Meine sehr geehrten Damen und Herren! Wir kennen das Steinbeis-Gutachten. Man mag sich über die dritte Stelle hinter dem Komma streiten. Man mag sich über die Frage der Flächenberechnung oder Ähnliches streiten. Aber ich glaube, die Größenordnung in sich ist dort klar und auch schlüssig nachgewiesen worden. Hier geht es nicht mehr darum, ob ich 100 € mehr oder weniger zahle. Hier geht es um 100 %, um die die Schulen an einigen Positionen offensichtlich unterfinanziert werden. Ich glaube, das kann sich kein Land auf Dauer leisten.

Wir haben erlebt, wie im Bereich der Kinderbetreuung, wo eine auskömmliche Finanzierung der freien Träger vielerorts garantiert wird, die Landschaft aufblühte und die Vielfalt dafür sorgte, dass die Qualität deutlich anstieg und dass sich der Staat aus diesen Bereichen zurückziehen konnte. Wir sehen in der Fläche - wir werden die Diskussion auch im Bildungskonvent führen -, dass der Staat vielerorts nicht mehr in der Lage ist bzw. es ihm nicht gestattet ist, Schulen in einzelnen Bereichen vorzuhalten, die aber die freien Träger dementsprechend anbieten. Auch die Vielfalt im Bereich der Inhalte kann nur durch die Ersatzschulen gewährleistet werden.

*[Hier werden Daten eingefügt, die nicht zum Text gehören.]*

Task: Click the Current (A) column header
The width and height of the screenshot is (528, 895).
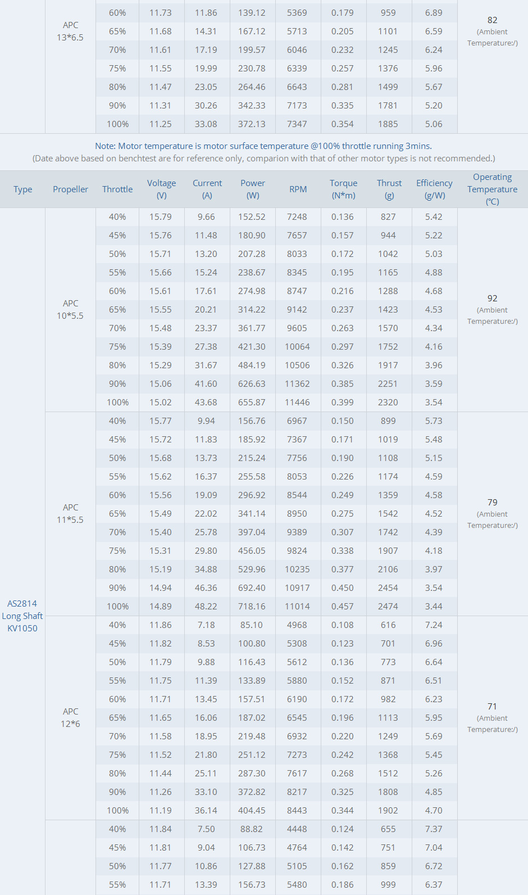Action: (x=207, y=189)
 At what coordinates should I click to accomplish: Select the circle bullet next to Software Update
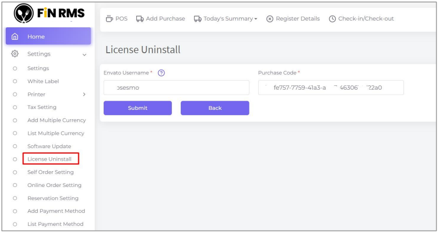click(x=15, y=146)
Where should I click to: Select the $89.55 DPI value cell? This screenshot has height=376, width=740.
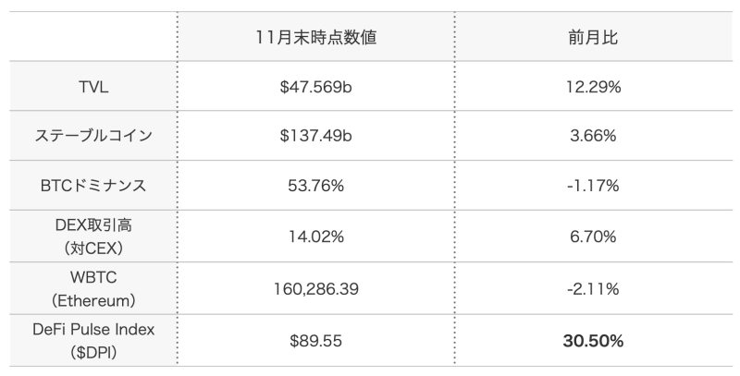point(315,340)
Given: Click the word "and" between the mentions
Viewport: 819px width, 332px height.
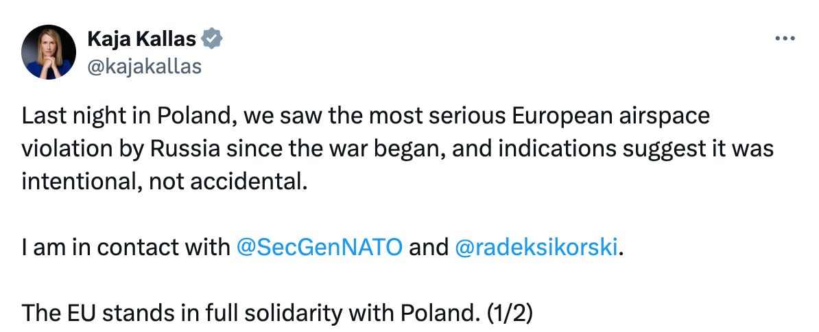Looking at the screenshot, I should 429,248.
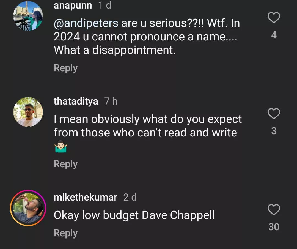
Task: View thataditya's profile photo
Action: [x=28, y=112]
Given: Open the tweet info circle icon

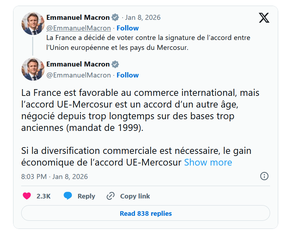Looking at the screenshot, I should (264, 176).
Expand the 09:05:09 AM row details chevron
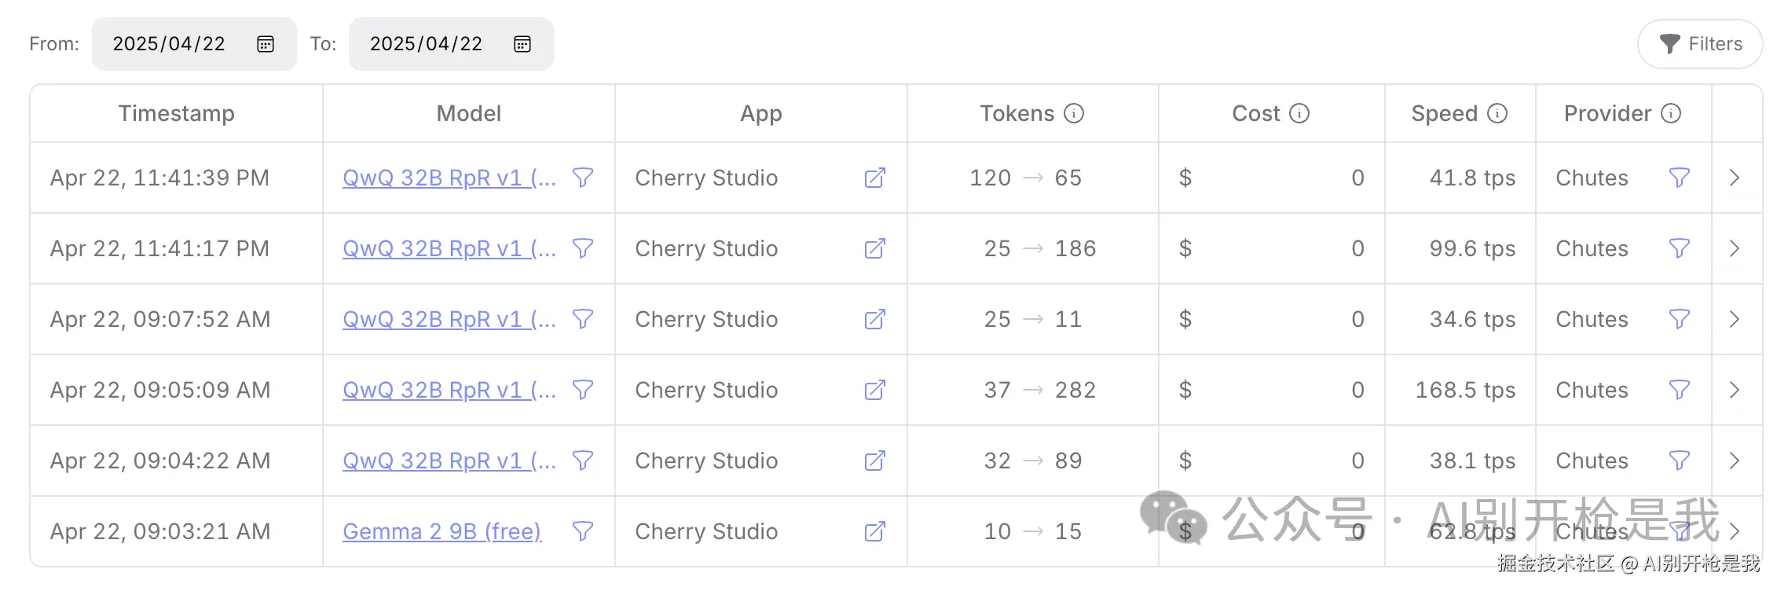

Meine sehr geehrten Damen und Herren! Wir bringen heute noch einmal unseren Antrag ein, um auf dieses Thema aufmerksam zu machen und auch um ein klares Bekenntnis abzugeben, dass auch in Sachsen-Anhalt diese Schulen zukünftig auskömmlich finanziert werden und dass eine Unterstützung kommt. Wir können uns aber auch die Frage stellen, ob denn nicht im Bereich der staatlichen Schulen offensichtlich an irgendeiner Stelle etwas schief läuft, wenn die Kosten hier so hoch und dort so niedrig sind. Dann muss man sich fragen, wie dieser Entwicklung Einhalt zu gebieten ist und trotz

dem - das ist das Wichtigste - eine hohe Qualität bei der Ausbildung unserer Kinder und Jugendlichen weiterhin garantiert werden kann.